- _CONSIGNE_
Pourriez-vous reproduire ces lignes à l'identique, sans en omettre aucune ?

[Entrées sur l'emplacement des éléments]
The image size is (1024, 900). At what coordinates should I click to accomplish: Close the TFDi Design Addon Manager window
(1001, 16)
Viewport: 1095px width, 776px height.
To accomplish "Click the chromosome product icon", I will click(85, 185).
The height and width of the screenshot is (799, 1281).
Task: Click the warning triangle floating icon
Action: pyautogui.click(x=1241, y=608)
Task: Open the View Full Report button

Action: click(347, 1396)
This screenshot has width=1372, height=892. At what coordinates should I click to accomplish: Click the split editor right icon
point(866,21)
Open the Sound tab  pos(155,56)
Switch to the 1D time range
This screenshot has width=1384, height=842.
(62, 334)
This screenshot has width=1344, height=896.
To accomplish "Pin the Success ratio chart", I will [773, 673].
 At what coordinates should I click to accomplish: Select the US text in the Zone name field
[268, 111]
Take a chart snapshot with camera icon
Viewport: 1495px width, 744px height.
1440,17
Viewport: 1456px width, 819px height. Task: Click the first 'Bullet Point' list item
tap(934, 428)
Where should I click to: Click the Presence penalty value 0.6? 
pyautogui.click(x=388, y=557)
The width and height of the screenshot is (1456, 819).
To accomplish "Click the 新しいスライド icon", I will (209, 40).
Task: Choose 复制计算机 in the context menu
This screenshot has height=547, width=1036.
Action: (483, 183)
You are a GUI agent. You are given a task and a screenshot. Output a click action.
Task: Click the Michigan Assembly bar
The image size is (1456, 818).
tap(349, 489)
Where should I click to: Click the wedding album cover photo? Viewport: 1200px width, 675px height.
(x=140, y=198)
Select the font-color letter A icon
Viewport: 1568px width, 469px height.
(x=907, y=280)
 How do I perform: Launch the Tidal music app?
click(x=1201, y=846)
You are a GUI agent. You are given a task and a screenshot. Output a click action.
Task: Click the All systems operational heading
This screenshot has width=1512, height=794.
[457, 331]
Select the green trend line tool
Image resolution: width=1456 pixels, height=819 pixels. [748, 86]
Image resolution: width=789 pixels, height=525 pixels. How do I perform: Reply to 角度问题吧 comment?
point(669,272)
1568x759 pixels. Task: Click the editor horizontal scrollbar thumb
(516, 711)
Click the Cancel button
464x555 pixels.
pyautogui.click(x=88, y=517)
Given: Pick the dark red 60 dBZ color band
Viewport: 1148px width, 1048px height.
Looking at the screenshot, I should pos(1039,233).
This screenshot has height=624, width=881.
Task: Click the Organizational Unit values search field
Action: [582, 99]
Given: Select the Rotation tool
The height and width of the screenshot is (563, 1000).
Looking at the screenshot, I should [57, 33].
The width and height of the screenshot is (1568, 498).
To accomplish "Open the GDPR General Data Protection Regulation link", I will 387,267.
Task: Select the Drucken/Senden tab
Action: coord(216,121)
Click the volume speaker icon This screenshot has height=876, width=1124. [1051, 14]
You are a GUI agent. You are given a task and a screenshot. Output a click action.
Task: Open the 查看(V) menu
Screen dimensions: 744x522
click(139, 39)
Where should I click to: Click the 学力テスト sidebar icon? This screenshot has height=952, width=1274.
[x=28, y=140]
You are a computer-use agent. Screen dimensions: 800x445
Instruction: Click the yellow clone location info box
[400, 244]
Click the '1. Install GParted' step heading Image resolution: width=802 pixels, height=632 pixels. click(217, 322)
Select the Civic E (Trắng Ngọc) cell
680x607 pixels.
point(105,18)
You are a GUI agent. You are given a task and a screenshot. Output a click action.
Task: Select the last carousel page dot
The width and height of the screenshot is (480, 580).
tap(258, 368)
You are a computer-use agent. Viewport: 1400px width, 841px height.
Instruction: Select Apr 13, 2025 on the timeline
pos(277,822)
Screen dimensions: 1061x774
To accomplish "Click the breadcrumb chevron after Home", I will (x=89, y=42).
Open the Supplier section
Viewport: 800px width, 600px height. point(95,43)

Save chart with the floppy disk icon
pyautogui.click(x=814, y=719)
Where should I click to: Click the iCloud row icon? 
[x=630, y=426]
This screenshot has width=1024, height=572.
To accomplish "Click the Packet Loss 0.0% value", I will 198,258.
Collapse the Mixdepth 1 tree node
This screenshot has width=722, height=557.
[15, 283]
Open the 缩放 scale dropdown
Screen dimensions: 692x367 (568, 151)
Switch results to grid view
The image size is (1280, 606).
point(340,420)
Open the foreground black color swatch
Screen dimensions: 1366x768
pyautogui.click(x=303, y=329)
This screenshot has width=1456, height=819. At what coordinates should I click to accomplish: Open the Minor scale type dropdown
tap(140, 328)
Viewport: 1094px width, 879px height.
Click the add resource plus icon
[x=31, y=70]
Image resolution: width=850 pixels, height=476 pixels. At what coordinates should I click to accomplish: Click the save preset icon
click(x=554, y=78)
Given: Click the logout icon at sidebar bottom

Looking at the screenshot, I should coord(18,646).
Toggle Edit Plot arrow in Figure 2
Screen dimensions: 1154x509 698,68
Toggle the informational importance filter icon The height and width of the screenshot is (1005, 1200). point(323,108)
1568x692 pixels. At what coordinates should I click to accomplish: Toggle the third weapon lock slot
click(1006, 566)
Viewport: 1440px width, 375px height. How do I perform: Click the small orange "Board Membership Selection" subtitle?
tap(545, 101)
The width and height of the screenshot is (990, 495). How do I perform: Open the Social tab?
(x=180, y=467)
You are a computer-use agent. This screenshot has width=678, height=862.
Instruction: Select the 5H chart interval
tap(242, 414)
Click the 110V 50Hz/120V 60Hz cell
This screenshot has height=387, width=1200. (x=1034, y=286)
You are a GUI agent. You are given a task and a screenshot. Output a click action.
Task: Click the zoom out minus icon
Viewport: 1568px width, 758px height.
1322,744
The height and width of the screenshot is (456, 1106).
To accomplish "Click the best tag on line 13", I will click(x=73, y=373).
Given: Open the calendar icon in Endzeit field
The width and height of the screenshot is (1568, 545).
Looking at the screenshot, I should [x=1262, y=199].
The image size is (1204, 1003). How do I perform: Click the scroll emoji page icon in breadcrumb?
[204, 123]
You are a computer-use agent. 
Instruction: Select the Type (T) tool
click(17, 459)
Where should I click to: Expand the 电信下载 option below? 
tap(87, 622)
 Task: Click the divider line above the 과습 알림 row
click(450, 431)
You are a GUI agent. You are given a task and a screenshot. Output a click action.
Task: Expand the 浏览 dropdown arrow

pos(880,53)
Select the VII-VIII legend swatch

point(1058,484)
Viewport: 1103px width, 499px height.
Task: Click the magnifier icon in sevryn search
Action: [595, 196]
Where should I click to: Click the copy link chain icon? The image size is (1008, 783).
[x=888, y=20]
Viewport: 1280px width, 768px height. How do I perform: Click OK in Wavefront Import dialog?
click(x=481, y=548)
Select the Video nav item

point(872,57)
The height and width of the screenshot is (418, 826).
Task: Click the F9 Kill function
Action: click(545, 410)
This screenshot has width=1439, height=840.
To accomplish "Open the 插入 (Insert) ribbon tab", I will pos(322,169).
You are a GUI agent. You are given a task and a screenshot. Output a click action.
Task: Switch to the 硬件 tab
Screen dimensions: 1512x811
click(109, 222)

- _RÉPONSE ATTENDUE_
The image size is (1024, 900). At what coordinates should I click to accomplish: Close the TFDi Design Addon Manager window
(1001, 16)
Viewport: 1095px width, 776px height.
To accomplish "Click the chromosome product icon", I will click(85, 185).
The height and width of the screenshot is (799, 1281).
Task: Click the warning triangle floating icon
Action: pyautogui.click(x=1241, y=608)
Task: Open the View Full Report button

Action: click(347, 1396)
This screenshot has width=1372, height=892. At what coordinates should I click to accomplish: Click the split editor right icon
point(866,21)
Open the Sound tab  pos(155,56)
Switch to the 1D time range
This screenshot has width=1384, height=842.
(62, 334)
This screenshot has width=1344, height=896.
To accomplish "Pin the Success ratio chart", I will [773, 673].
 At what coordinates should I click to accomplish: Select the US text in the Zone name field
[268, 111]
Take a chart snapshot with camera icon
Viewport: 1495px width, 744px height.
1440,17
Viewport: 1456px width, 819px height. Task: Click the first 'Bullet Point' list item
tap(934, 428)
Where should I click to: Click the Presence penalty value 0.6? 
pyautogui.click(x=388, y=557)
The width and height of the screenshot is (1456, 819).
To accomplish "Click the 新しいスライド icon", I will (209, 40).
Task: Choose 复制计算机 in the context menu
This screenshot has height=547, width=1036.
Action: (483, 183)
You are a GUI agent. You are given a task and a screenshot. Output a click action.
Task: Click the Michigan Assembly bar
The image size is (1456, 818).
tap(349, 489)
Where should I click to: Click the wedding album cover photo? Viewport: 1200px width, 675px height.
(x=140, y=198)
Select the font-color letter A icon
Viewport: 1568px width, 469px height.
(x=907, y=280)
 How do I perform: Launch the Tidal music app?
click(x=1201, y=846)
You are a GUI agent. You are given a task and a screenshot. Output a click action.
Task: Click the All systems operational heading
This screenshot has width=1512, height=794.
[457, 331]
Select the green trend line tool
Image resolution: width=1456 pixels, height=819 pixels. [748, 86]
Image resolution: width=789 pixels, height=525 pixels. How do I perform: Reply to 角度问题吧 comment?
point(669,272)
1568x759 pixels. Task: Click the editor horizontal scrollbar thumb
(516, 711)
Click the Cancel button
464x555 pixels.
pyautogui.click(x=88, y=517)
Given: Pick the dark red 60 dBZ color band
Viewport: 1148px width, 1048px height.
Looking at the screenshot, I should pos(1039,233).
This screenshot has height=624, width=881.
Task: Click the Organizational Unit values search field
Action: [582, 99]
Given: Select the Rotation tool
The height and width of the screenshot is (563, 1000).
Looking at the screenshot, I should [57, 33].
The width and height of the screenshot is (1568, 498).
To accomplish "Open the GDPR General Data Protection Regulation link", I will 387,267.
Task: Select the Drucken/Senden tab
Action: coord(216,121)
Click the volume speaker icon This screenshot has height=876, width=1124. [1051, 14]
You are a GUI agent. You are given a task and a screenshot. Output a click action.
Task: Open the 查看(V) menu
Screen dimensions: 744x522
click(139, 39)
Where should I click to: Click the 学力テスト sidebar icon? This screenshot has height=952, width=1274.
[x=28, y=140]
You are a computer-use agent. Screen dimensions: 800x445
Instruction: Click the yellow clone location info box
[400, 244]
Click the '1. Install GParted' step heading Image resolution: width=802 pixels, height=632 pixels. click(217, 322)
Select the Civic E (Trắng Ngọc) cell
680x607 pixels.
point(105,18)
You are a GUI agent. You are given a task and a screenshot. Output a click action.
Task: Select the last carousel page dot
The width and height of the screenshot is (480, 580).
tap(258, 368)
You are a computer-use agent. Viewport: 1400px width, 841px height.
Instruction: Select Apr 13, 2025 on the timeline
pos(277,822)
Screen dimensions: 1061x774
To accomplish "Click the breadcrumb chevron after Home", I will (x=89, y=42).
Open the Supplier section
Viewport: 800px width, 600px height. point(95,43)

Save chart with the floppy disk icon
pyautogui.click(x=814, y=719)
Where should I click to: Click the iCloud row icon? 
[x=630, y=426]
This screenshot has width=1024, height=572.
To accomplish "Click the Packet Loss 0.0% value", I will 198,258.
Collapse the Mixdepth 1 tree node
This screenshot has width=722, height=557.
[15, 283]
Open the 缩放 scale dropdown
Screen dimensions: 692x367 (568, 151)
Switch results to grid view
The image size is (1280, 606).
point(340,420)
Open the foreground black color swatch
Screen dimensions: 1366x768
pyautogui.click(x=303, y=329)
This screenshot has width=1456, height=819. At what coordinates should I click to accomplish: Open the Minor scale type dropdown
tap(140, 328)
Viewport: 1094px width, 879px height.
Click the add resource plus icon
[x=31, y=70]
Image resolution: width=850 pixels, height=476 pixels. At what coordinates should I click to accomplish: Click the save preset icon
click(x=554, y=78)
Given: Click the logout icon at sidebar bottom

Looking at the screenshot, I should coord(18,646).
Toggle Edit Plot arrow in Figure 2
Screen dimensions: 1154x509 698,68
Toggle the informational importance filter icon The height and width of the screenshot is (1005, 1200). point(323,108)
1568x692 pixels. At what coordinates should I click to accomplish: Toggle the third weapon lock slot
click(1006, 566)
Viewport: 1440px width, 375px height. How do I perform: Click the small orange "Board Membership Selection" subtitle?
tap(545, 101)
The width and height of the screenshot is (990, 495). How do I perform: Open the Social tab?
(x=180, y=467)
You are a computer-use agent. This screenshot has width=678, height=862.
Instruction: Select the 5H chart interval
tap(242, 414)
Click the 110V 50Hz/120V 60Hz cell
This screenshot has height=387, width=1200. (x=1034, y=286)
You are a GUI agent. You are given a task and a screenshot. Output a click action.
Task: Click the zoom out minus icon
Viewport: 1568px width, 758px height.
1322,744
The height and width of the screenshot is (456, 1106).
To accomplish "Click the best tag on line 13", I will click(x=73, y=373).
Given: Open the calendar icon in Endzeit field
The width and height of the screenshot is (1568, 545).
Looking at the screenshot, I should [x=1262, y=199].
The image size is (1204, 1003). How do I perform: Click the scroll emoji page icon in breadcrumb?
[204, 123]
You are a computer-use agent. 
Instruction: Select the Type (T) tool
click(17, 459)
Where should I click to: Expand the 电信下载 option below? 
tap(87, 622)
 Task: Click the divider line above the 과습 알림 row
click(450, 431)
You are a GUI agent. You are given a task and a screenshot. Output a click action.
Task: Expand the 浏览 dropdown arrow

pos(880,53)
Select the VII-VIII legend swatch

point(1058,484)
Viewport: 1103px width, 499px height.
Task: Click the magnifier icon in sevryn search
Action: [595, 196]
Where should I click to: Click the copy link chain icon? The image size is (1008, 783).
[x=888, y=20]
Viewport: 1280px width, 768px height. How do I perform: Click OK in Wavefront Import dialog?
click(x=481, y=548)
Select the Video nav item

point(872,57)
The height and width of the screenshot is (418, 826).
Task: Click the F9 Kill function
Action: click(545, 410)
This screenshot has width=1439, height=840.
To accomplish "Open the 插入 (Insert) ribbon tab", I will pos(322,169).
You are a GUI agent. You are given a task and a screenshot. Output a click action.
Task: Switch to the 硬件 tab
Screen dimensions: 1512x811
click(109, 222)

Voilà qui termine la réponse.